En un temps où certains n’aspirent qu’à oublier ce que furent le 7 janvier et le 13 novembre 2015, où d’autres cherchent à inverser bourreaux et victimes, la responsabilité consiste, bien sûr, à ne pas s’aveugler sur la réalité d’un entrisme islamiste qui ne progresse que grâce aux renoncements des institutions, mais elle consiste également à ne pas opposer aux terroristes un modèle qui n’est que la forme inversée du leur. Contrairement à ce que croit Eric Zemmour, si choc des civilisations il y a, il n’est pas entre un Occident blanc et chrétien et un Islam conquérant, mais entre l’intégrisme soutenu partout à coup de dollars par l’Arabie Saoudite wahhabite et une conception de l’homme héritée de l’humanisme et des Lumières, qui repose sur l’équilibre entre l’émancipation individuelle et l’organisation politique en une communauté de citoyens capables de choisir collectivement leur destin. Et cet équilibre n’est pas seulement menacé par l’islamisme mais par un ensemble de facteurs dont le capitalisme consumériste n’est pas le moindre.
Heureusement pour Eric Zemmour, ceux qui se récrient ne le font pas au nom d’une analyse sans concession de la situation présente. Ils incarnent au contraire l’hypocrisie et l’aveuglement.
La résistance à l’oppression dont rêvent les islamistes ne viendra pas de la défense d’une société tout aussi oppressive mais de la réactivation des valeurs républicaines vidées de leur substance par le consumérisme mou et cette religion du Progrès qui voit dans toute avancée technique et tout développement des droits individuels, même profondément aliénants, une expression du bien.

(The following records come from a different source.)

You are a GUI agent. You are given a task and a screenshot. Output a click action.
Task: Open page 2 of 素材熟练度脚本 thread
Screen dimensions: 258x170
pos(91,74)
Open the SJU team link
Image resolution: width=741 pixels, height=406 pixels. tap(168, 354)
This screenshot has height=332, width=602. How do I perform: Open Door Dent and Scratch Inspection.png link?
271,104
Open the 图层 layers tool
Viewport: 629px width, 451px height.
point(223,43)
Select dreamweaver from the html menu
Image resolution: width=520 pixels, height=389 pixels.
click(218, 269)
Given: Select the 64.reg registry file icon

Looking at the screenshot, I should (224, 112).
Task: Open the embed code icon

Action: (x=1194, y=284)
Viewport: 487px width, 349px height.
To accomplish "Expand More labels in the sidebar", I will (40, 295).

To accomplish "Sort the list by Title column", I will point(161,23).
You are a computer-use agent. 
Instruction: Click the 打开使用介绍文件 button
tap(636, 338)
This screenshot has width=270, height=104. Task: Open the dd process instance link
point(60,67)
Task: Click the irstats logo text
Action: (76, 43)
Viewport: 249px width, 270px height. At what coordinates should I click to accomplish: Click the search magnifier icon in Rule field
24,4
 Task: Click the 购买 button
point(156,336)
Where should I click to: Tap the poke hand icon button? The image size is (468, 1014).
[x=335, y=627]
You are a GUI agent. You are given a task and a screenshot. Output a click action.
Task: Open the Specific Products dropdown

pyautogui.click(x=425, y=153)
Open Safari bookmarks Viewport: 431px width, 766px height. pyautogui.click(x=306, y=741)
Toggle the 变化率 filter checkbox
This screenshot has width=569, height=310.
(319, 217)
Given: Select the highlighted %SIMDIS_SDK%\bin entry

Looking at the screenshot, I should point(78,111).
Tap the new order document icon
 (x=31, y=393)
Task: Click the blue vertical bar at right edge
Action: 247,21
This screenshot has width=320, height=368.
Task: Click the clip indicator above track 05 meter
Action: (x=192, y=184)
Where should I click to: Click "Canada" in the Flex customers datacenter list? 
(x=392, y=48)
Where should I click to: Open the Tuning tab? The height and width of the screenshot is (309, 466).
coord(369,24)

Heureusement pour Eric Zemmour, ceux qui se récrient ne le font pas au nom d’une analyse sans concession de la situation présente. Ils incarnent au contraire l’hypocrisie et l’aveuglement. François Hollande, qui joue sur France Inter les vierges outragées, est le même qui confiait à deux journalistes du Monde, Gérald Davet et Fabrice Lhomme, que la France était menacée de « partition », mais qui se gardait bien, non seulement de prononcer ce constat en public, mais d’en tirer les conséquences en mettant en œuvre une politique capable de répondre à une telle urgence. Et le journal le Monde qui publie un éditorial pour dire tout le mal qu’il pense d’Eric Zemmour, qui dénonce la chaîne LCI qui a retransmis ces propos in extenso, termine son réquisitoire par ces mots : « A son projet de guerre civile, de banalisation du racisme et de destruction des acquis de l’après-1945 – le refus de toute discrimination, l’unicité de l’humanité –, il faut opposer non pas des leçons de morale ou des anathèmes mais une alternative : une France fière d’attirer depuis des siècles des travailleurs étrangers et des persécutés, un pays riche de la diversité de ses cultures, à l’avant-garde de la défense de l’universalité des droits humains. » Des vœux pieux et des pétitions de principe qui font si bien dans le déni des problèmes posés aujourd’hui par l’absence totale d’intégration, de transmission des valeurs républicaines et de lutte contre l’obscurantisme et le séparatisme, qu’ils en sont risibles. Décidément, « la face cachée du Monde » reste toujours aussi obscure.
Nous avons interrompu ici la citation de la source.